Klotho 缺陷小鼠骨组织Wnt／β-catenin 信号通路明显激活，这与分泌型klotho 骨作用的丧失有关，但其靶细胞及信号调节机制不明。肾是产生klotho 的主要器官。我们发现尿毒症高转化骨病大鼠血清分泌型klotho 下降与骨β-catenin表达增加、骨髓间充质干细胞（BMMSC）向成骨细胞转分化能力的增强明显相关。本研究拟制作ApoE-/-小鼠单肾切除并残肾缺血再灌注尿毒症小鼠模型，使用分泌型klotho 表达载体转染小鼠，检测各种Wnt、fzd、dkk分子与β-catenin表达变化，观察骨结构、BMMSC体外分化能力改变，及皮下渗透泵输注dkk-1对klotho作用的影响。分析klotho 对高磷、高PTH条件培养的BMMSC中Wnt/β-catenin活性及转分化的影响；选择性敲除不同Wnt分子，寻找klotho相关Wnt靶位点。本研究可为干预肾性骨病提供新的思路。
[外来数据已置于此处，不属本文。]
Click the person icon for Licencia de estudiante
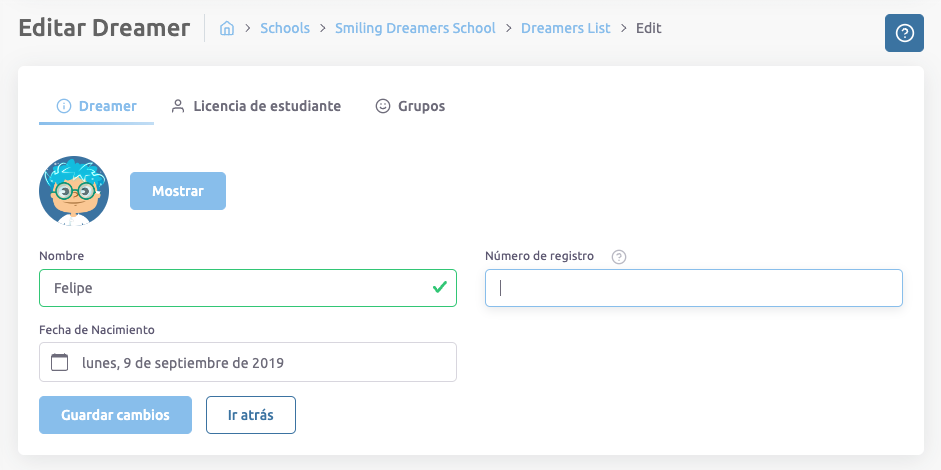 point(178,106)
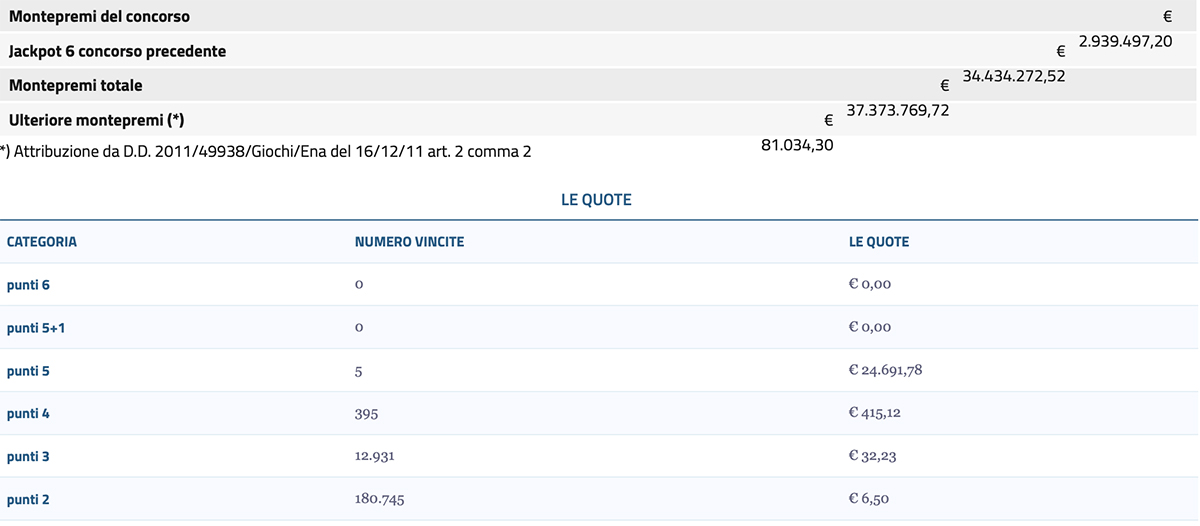Click the 37.373.769,72 total prize amount

click(898, 110)
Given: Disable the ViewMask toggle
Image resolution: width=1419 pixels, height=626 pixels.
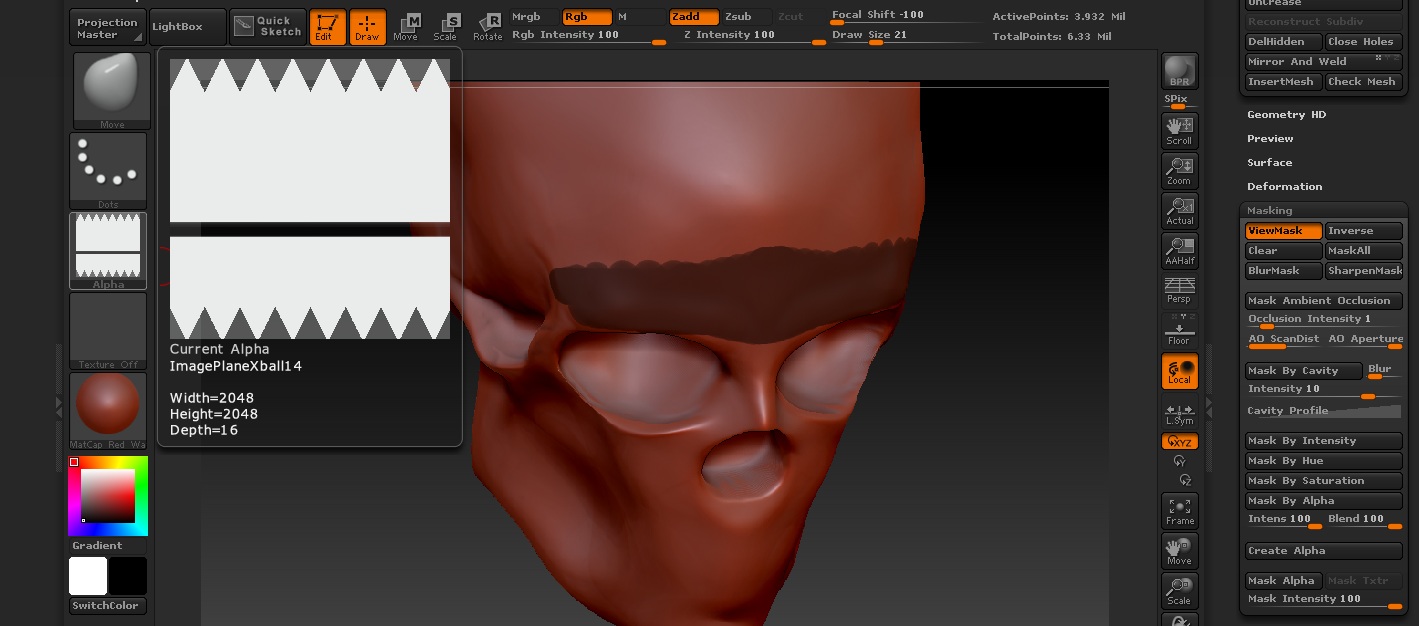Looking at the screenshot, I should click(1283, 231).
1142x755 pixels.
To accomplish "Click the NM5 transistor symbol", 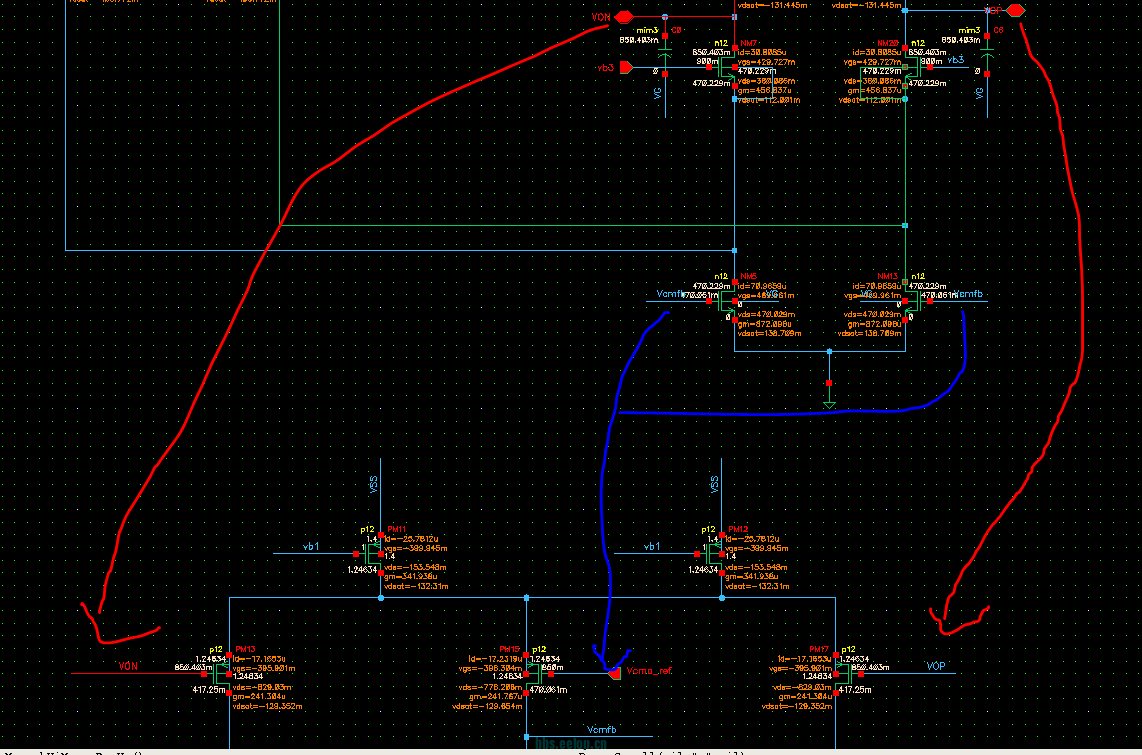I will click(x=729, y=300).
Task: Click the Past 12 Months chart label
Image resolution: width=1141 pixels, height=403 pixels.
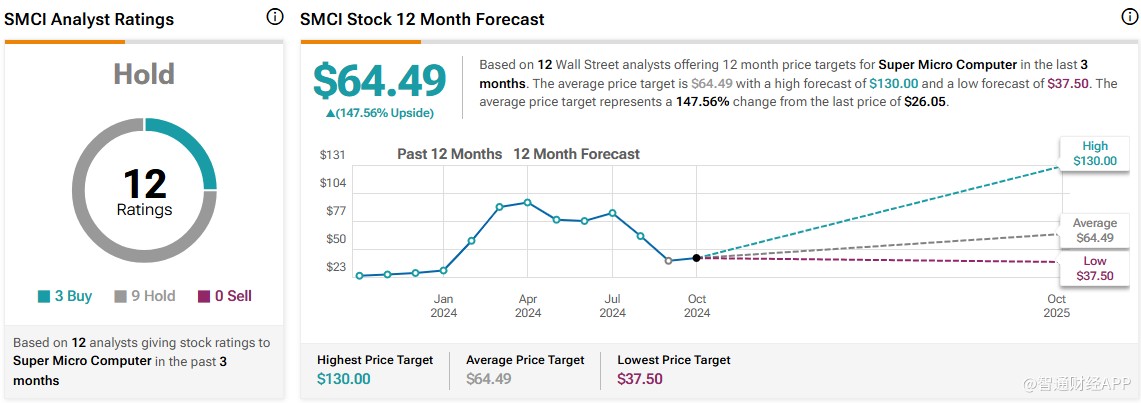Action: tap(450, 154)
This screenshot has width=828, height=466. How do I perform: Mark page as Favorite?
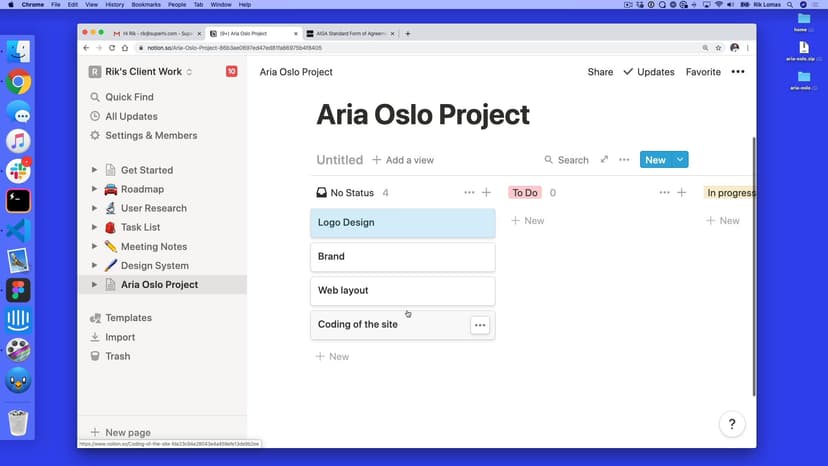(703, 72)
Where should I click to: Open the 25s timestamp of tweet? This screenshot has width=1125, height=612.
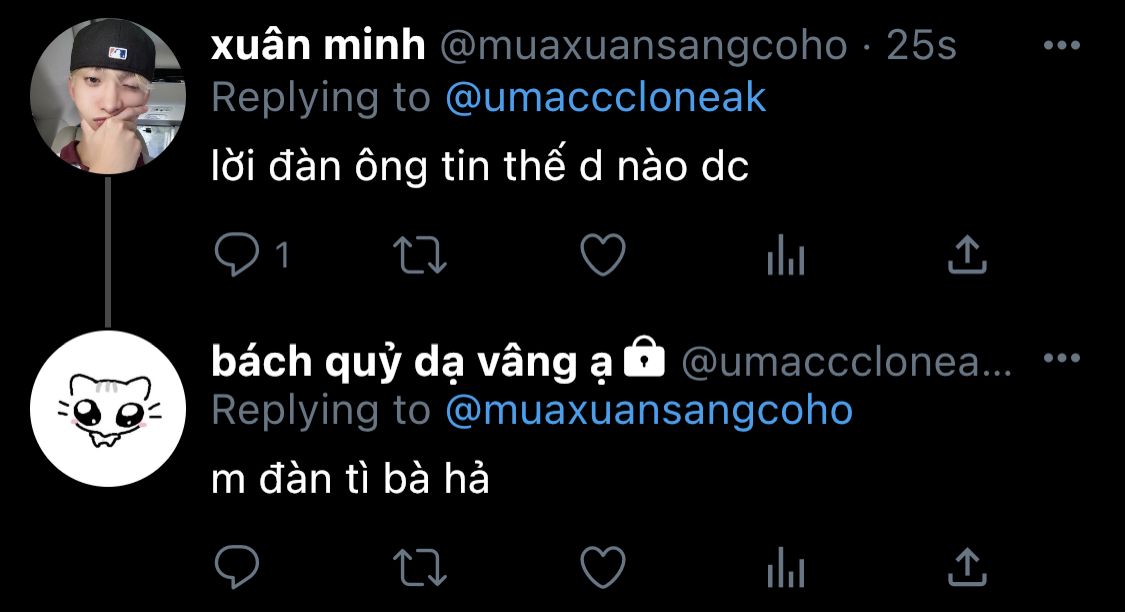point(921,45)
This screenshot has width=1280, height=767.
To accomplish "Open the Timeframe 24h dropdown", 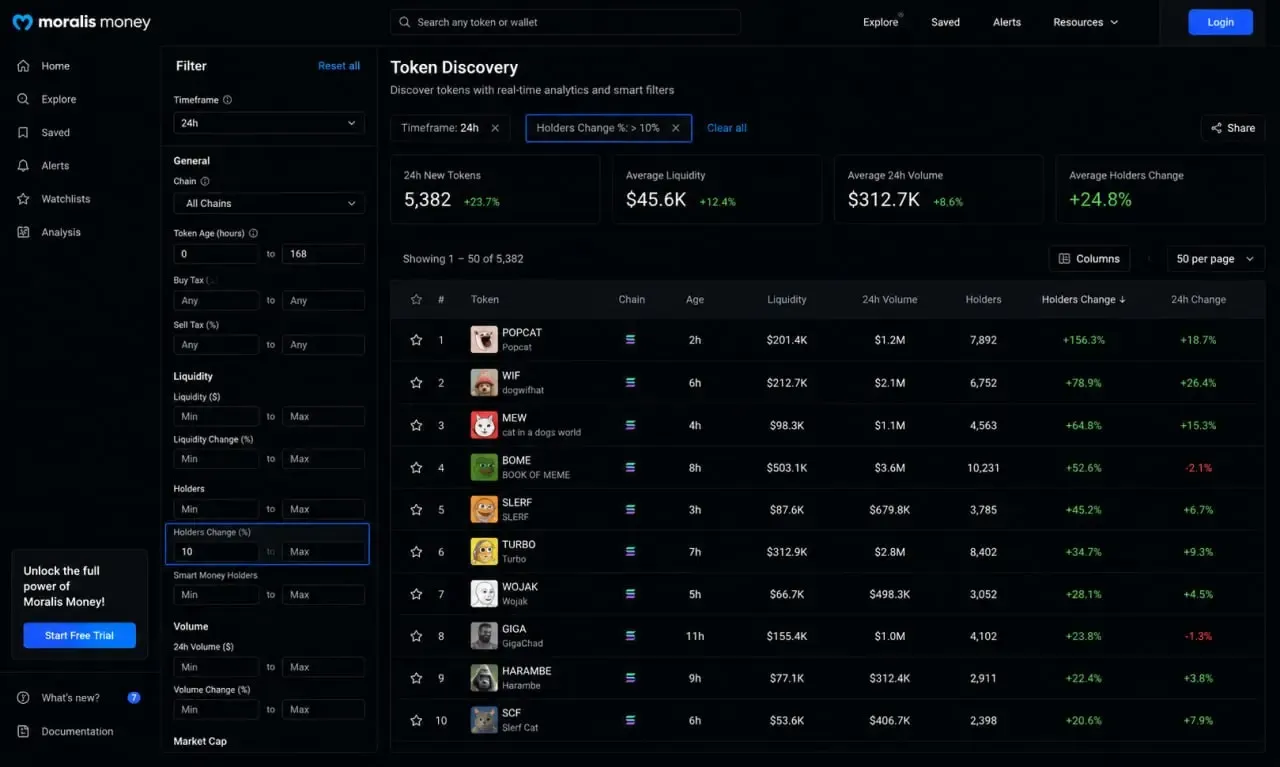I will (269, 123).
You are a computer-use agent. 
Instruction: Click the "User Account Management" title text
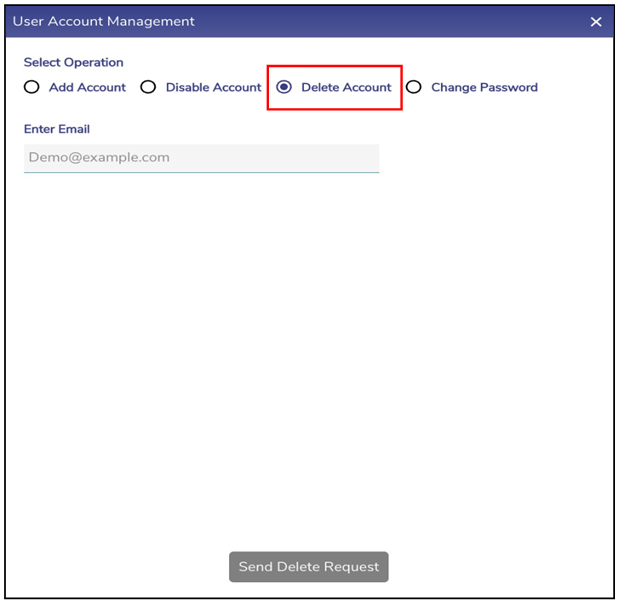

本研究使用分泌型klotho 表达载体转染尿毒症小鼠，通过体内、外研究，观察klotho转染对骨髓间充质干细胞（BMMSC）Wnt/β-catenin活性及其增殖、分化能力的影响。结果发现：（1）pReceive -LV105-分泌型klotho转染后，小鼠肾组织、血清klotho蛋白表达较对照组增加约3~6倍。（2）尿毒症小鼠骨转化及矿化率均有明显增加，klotho转染后二者恢复至正常水平。流式细胞术显示，klotho转染可使尿毒症小鼠BMMSC中高表达的p-β-catenin明显下降，Wnt激动剂SB-216763可部分阻断klotho对BMMSC中p-β-catenin的影响。（3）原代培养发现，尿毒症小鼠BMMSC增殖及分化能力明显增强，Wnt1、Wnt4 mRNA表达显著上调，后者在klotho转染后受到明显抑制。经免疫沉淀法证实，klotho可与Wnt1、Wnt4结合。（4）klotho转染BMMSC后，p-β-catenin表达及β-catenin核转位明显下降，流式细胞术对BMMSC细胞DNA分析发现S期细胞比例明显减少，碱性磷酸酶、骨桥蛋白等成骨细胞分子表达及骨结节形成数目受到显著抑制，提示其增殖、分化能力下降；以上改变可被SB-216763部分逆转。总之，本研究通过体内、外研究发现，分泌型klotho可通过结合Wnt1、Wnt4而抑制Wnt/β- catenin活性，影响尿毒症小鼠BMMS增殖与分化能力，这可能是尿毒症小鼠高转化骨病发生、发展的重要机制。